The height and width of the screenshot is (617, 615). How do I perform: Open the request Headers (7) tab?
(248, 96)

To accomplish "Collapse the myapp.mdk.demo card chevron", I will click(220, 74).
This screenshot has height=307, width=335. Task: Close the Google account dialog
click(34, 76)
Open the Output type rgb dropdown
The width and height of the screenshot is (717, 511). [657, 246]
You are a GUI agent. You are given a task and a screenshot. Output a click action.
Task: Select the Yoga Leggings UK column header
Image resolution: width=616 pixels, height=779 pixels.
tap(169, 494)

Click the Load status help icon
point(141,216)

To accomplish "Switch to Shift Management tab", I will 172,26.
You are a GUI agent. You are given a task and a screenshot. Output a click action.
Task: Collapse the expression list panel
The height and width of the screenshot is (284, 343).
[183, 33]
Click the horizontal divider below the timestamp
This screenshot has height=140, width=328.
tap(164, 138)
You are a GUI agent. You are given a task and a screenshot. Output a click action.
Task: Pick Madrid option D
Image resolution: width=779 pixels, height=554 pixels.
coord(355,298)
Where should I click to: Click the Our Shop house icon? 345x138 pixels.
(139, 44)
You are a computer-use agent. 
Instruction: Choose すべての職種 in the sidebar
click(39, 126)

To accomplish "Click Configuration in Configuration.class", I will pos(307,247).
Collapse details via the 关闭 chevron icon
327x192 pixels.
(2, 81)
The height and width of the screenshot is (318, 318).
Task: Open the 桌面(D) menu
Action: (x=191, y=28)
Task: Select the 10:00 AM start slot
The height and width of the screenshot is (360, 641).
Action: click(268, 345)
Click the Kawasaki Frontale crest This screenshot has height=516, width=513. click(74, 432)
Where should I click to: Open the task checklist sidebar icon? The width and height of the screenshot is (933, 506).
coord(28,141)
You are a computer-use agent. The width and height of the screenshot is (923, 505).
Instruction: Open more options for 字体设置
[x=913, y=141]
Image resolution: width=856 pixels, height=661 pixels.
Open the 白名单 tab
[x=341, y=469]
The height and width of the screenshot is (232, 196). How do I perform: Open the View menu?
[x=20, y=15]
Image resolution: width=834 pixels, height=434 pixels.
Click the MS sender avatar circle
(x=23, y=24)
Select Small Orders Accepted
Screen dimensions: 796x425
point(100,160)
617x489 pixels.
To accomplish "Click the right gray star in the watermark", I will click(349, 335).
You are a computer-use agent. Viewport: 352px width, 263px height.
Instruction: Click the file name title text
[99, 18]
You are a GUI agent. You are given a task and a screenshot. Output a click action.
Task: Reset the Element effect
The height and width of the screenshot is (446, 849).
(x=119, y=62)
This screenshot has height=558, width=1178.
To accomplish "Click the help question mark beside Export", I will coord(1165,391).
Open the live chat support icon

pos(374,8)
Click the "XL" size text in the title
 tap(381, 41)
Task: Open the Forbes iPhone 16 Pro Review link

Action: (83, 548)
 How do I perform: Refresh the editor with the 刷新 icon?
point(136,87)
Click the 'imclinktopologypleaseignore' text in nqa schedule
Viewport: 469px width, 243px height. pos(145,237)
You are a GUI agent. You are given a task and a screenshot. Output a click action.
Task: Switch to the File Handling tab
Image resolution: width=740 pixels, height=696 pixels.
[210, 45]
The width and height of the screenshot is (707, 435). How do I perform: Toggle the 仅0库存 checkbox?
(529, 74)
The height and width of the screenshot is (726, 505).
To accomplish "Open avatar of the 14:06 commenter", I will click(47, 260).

What the exercise asks » To complete the exercise, print all of the entries exactly.

Answer box »
The height and width of the screenshot is (617, 615). How do I perform: Open the request Headers (7) tab?
(248, 96)

To accomplish "Collapse the myapp.mdk.demo card chevron", I will click(220, 74).
This screenshot has height=307, width=335. Task: Close the Google account dialog
click(34, 76)
Open the Output type rgb dropdown
The width and height of the screenshot is (717, 511). [657, 246]
You are a GUI agent. You are given a task and a screenshot. Output a click action.
Task: Select the Yoga Leggings UK column header
Image resolution: width=616 pixels, height=779 pixels.
tap(169, 494)

Click the Load status help icon
point(141,216)

To accomplish "Switch to Shift Management tab", I will 172,26.
You are a GUI agent. You are given a task and a screenshot. Output a click action.
Task: Collapse the expression list panel
The height and width of the screenshot is (284, 343).
[183, 33]
Click the horizontal divider below the timestamp
This screenshot has height=140, width=328.
tap(164, 138)
You are a GUI agent. You are given a task and a screenshot. Output a click action.
Task: Pick Madrid option D
Image resolution: width=779 pixels, height=554 pixels.
coord(355,298)
Where should I click to: Click the Our Shop house icon? 345x138 pixels.
(139, 44)
You are a computer-use agent. 
Instruction: Choose すべての職種 in the sidebar
click(39, 126)

To accomplish "Click Configuration in Configuration.class", I will pos(307,247).
Collapse details via the 关闭 chevron icon
327x192 pixels.
(2, 81)
The height and width of the screenshot is (318, 318).
Task: Open the 桌面(D) menu
Action: (x=191, y=28)
Task: Select the 10:00 AM start slot
The height and width of the screenshot is (360, 641).
Action: click(268, 345)
Click the Kawasaki Frontale crest This screenshot has height=516, width=513. click(74, 432)
Where should I click to: Open the task checklist sidebar icon? The width and height of the screenshot is (933, 506).
coord(28,141)
You are a computer-use agent. The width and height of the screenshot is (923, 505).
Instruction: Open more options for 字体设置
[x=913, y=141]
Image resolution: width=856 pixels, height=661 pixels.
Open the 白名单 tab
[x=341, y=469]
The height and width of the screenshot is (232, 196). How do I perform: Open the View menu?
[x=20, y=15]
Image resolution: width=834 pixels, height=434 pixels.
Click the MS sender avatar circle
(x=23, y=24)
Select Small Orders Accepted
Screen dimensions: 796x425
point(100,160)
617x489 pixels.
To accomplish "Click the right gray star in the watermark", I will click(349, 335).
You are a computer-use agent. Viewport: 352px width, 263px height.
Instruction: Click the file name title text
[99, 18]
You are a GUI agent. You are given a task and a screenshot. Output a click action.
Task: Reset the Element effect
The height and width of the screenshot is (446, 849).
(x=119, y=62)
This screenshot has height=558, width=1178.
To accomplish "Click the help question mark beside Export", I will coord(1165,391).
Open the live chat support icon

pos(374,8)
Click the "XL" size text in the title
 tap(381, 41)
Task: Open the Forbes iPhone 16 Pro Review link

Action: (83, 548)
 How do I perform: Refresh the editor with the 刷新 icon?
point(136,87)
Click the 'imclinktopologypleaseignore' text in nqa schedule
Viewport: 469px width, 243px height. pos(145,237)
You are a GUI agent. You are given a task and a screenshot. Output a click action.
Task: Switch to the File Handling tab
Image resolution: width=740 pixels, height=696 pixels.
[210, 45]
The width and height of the screenshot is (707, 435). How do I perform: Toggle the 仅0库存 checkbox?
(529, 74)
The height and width of the screenshot is (726, 505).
To accomplish "Open avatar of the 14:06 commenter", I will click(47, 260).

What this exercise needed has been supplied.